How to do your grief work? Seek the company of your fellow Gateway Women either online in our private online community or offline at a Gateway Women workshop or one of our many free meetups around the world. Read my book and work through the suggestions at the end of Chapter 4 (on doing your grief work). Read through some of the other blogs I’ve written her about grief.  Watch my TEDx talk where I speak about the ‘gifts of grief’. Listen to my Woman’s Hour interview where I talk about the grief of childlessness.  It’s time to get out of your head and preferably out of the house…

Not being a mother has left a scar on my heart that will always be there. Always be tender. And can be touched and bring me to tears for surprising reasons. But I can live with a scar, grow with a scar. Grief heals. Life goes on. And I am part of the flow again.

Read more stories and share your own at
www.facebook.com/WorldChildlessWeek

 


*Although since I wrote the original version of this post in 2013, I’ve since found out that even bereaved parent’s grief is only granted about a two-year compassion window before people expect them to ‘move on’… 

1 Comment on #WorldChildlessWeek 2017, Day 5: ‘Will I Ever Get Over Not Having Children?’
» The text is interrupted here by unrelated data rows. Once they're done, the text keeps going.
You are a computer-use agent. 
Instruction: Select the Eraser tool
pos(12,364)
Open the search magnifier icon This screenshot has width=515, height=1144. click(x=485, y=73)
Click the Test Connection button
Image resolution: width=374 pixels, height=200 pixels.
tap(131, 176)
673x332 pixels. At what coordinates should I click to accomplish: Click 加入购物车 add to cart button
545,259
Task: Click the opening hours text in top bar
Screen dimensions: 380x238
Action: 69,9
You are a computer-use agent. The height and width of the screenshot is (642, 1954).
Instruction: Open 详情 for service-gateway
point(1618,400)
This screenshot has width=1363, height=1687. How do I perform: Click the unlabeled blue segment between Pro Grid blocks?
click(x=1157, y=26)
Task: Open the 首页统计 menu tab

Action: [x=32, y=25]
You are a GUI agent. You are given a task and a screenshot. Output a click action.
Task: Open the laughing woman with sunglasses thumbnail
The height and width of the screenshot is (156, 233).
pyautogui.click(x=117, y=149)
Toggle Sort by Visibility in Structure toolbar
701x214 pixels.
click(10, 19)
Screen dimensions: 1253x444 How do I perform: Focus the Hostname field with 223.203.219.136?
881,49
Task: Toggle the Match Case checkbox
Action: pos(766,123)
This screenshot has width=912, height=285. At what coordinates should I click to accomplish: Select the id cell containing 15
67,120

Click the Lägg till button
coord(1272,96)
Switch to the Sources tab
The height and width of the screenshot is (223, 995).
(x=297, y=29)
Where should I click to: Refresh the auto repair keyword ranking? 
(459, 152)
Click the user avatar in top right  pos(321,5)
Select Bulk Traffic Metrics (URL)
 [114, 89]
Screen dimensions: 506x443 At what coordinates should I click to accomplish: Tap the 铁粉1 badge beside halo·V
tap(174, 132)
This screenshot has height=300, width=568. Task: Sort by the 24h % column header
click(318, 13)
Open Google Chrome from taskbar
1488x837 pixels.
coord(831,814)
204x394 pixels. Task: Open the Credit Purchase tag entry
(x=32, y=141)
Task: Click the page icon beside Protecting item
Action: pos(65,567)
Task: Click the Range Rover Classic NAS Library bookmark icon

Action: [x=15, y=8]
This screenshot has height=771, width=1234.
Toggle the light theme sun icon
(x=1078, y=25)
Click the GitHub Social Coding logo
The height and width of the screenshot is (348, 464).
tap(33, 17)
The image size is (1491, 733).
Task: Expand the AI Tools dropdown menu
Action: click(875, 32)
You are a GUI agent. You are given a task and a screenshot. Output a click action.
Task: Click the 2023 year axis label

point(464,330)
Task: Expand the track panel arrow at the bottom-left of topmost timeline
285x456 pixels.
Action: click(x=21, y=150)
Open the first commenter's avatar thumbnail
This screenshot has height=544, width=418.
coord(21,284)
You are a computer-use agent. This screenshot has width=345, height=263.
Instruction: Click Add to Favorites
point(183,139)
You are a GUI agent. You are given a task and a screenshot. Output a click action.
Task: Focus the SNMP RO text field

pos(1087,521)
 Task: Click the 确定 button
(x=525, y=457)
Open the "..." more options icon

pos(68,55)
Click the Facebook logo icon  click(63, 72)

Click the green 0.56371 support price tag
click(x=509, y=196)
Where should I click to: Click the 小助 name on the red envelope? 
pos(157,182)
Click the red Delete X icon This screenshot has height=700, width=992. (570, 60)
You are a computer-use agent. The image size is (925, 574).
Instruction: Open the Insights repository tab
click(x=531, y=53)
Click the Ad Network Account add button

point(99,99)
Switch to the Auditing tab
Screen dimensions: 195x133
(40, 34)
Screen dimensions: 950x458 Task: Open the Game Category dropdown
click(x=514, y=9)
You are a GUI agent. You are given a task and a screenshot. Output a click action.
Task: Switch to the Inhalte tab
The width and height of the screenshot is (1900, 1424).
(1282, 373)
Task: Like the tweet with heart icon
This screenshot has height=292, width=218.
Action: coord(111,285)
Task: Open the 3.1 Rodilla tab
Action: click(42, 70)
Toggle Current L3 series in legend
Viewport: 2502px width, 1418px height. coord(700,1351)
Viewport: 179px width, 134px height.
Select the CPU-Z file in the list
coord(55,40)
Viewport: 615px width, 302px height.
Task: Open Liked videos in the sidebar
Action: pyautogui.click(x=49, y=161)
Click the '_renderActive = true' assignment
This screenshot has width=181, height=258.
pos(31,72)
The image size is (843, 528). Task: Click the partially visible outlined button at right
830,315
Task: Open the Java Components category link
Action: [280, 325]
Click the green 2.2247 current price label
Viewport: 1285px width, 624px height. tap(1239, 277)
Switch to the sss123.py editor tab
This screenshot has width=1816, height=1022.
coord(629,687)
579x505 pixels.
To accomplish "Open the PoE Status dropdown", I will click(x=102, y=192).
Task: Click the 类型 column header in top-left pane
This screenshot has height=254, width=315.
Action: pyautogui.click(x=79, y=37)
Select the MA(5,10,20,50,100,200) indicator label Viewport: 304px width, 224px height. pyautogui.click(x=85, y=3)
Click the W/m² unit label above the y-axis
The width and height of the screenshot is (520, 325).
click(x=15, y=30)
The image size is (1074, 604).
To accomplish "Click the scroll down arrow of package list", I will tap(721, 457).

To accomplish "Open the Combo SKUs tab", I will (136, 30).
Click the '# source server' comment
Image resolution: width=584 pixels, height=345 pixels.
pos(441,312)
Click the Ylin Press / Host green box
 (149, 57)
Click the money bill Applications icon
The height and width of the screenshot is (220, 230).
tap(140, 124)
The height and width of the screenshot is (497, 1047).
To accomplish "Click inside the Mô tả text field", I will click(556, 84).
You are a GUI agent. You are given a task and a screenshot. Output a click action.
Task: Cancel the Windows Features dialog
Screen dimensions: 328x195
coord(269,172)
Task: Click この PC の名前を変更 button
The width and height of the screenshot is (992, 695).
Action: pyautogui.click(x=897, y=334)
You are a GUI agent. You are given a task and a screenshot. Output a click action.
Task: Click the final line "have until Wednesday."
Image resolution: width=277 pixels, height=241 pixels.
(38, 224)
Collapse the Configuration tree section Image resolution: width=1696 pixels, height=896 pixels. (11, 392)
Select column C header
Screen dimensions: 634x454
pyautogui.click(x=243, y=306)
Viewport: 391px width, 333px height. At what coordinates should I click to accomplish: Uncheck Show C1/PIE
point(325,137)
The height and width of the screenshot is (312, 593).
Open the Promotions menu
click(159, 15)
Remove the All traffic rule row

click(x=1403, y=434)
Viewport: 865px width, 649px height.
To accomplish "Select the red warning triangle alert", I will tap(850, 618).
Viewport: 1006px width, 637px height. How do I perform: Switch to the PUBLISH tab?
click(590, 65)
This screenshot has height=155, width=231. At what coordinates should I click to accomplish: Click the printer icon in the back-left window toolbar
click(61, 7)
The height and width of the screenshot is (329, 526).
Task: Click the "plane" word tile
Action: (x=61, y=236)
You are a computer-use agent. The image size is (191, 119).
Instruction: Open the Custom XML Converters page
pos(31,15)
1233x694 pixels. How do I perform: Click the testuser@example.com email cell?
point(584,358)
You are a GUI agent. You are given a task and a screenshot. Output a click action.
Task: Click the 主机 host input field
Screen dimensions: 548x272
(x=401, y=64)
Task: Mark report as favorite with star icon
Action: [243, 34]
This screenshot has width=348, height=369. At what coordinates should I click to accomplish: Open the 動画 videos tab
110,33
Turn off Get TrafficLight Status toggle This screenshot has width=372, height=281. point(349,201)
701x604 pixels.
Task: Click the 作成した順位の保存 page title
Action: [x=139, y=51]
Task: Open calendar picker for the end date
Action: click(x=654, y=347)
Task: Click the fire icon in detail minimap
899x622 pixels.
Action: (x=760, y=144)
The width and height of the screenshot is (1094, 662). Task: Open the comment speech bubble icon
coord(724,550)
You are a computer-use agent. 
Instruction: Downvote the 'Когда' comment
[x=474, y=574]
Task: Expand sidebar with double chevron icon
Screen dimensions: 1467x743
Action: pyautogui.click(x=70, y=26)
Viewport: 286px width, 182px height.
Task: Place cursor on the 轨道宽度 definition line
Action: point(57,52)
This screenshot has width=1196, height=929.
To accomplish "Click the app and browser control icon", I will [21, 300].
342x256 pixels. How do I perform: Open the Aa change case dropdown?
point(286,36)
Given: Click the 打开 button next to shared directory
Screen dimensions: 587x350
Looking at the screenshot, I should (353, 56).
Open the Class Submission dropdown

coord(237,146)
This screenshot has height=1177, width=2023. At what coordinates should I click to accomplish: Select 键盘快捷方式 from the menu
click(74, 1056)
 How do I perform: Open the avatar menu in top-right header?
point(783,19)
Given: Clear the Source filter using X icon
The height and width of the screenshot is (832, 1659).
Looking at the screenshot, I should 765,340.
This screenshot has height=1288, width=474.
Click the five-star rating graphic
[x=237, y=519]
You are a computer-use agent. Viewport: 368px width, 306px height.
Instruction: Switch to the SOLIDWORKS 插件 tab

  1. Thank you for this post, Jody. And for all your others, though this particularly speaks to me at the moment. As you say, people don’t understand or get the significance of childlessness.
    Had we had children it would have been a hugely significant thing in our lives, and people would “get” that. But it doesn’t lose its significance for not having happened. Now it is a hugely significant thing that hasn’t happened to us. But this significance is, I think, poorly understood by others.